Expected Sarsa($λ$) with Control Variate for Variance Reduction

Off-policy learning is powerful for reinforcement learning. However, the high variance of off-policy evaluation is a critical challenge, which causes off-policy learning falls into an uncontrolled instability. In this paper, for reducing the variance, we introduce control variate technique to $\mathtt{Expected}$ $\mathtt{Sarsa}$($\lambda$) and propose a tabular $\mathtt{ES}$($\lambda$)-$\mathtt{CV}$ algorithm. We prove that if a proper estimator of value function reaches, the proposed $\mathtt{ES}$($\lambda$)-$\mathtt{CV}$ enjoys a lower variance than $\mathtt{Expected}$ $\mathtt{Sarsa}$($\lambda$).
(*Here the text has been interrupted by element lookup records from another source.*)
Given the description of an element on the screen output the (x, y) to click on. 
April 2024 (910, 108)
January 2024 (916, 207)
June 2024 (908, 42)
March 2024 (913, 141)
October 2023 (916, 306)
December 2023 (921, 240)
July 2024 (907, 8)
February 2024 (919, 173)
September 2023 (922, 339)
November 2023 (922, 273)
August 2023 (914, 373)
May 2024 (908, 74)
Furthermore, to extend $\mathtt{ES}$($\lambda$)-$\mathtt{CV}$ to be a convergent algorithm with linear function approximation, we propose the $\mathtt{GES}$($\lambda$) algorithm under the convex-concave saddle-point formulation. We prove that the convergence rate of $\mathtt{GES}$($\lambda$) achieves $\mathcal{O}(1/T)$, which matches or outperforms lots of state-of-art gradient-based algorithms, but we use a more relaxed condition. Numerical experiments show that the proposed algorithm performs better with lower variance than several state-of-art gradient-based TD learning algorithms: $\mathtt{GQ}$($\lambda$), $\mathtt{GTB}$($\lambda$) and $\mathtt{ABQ}$($\zeta$).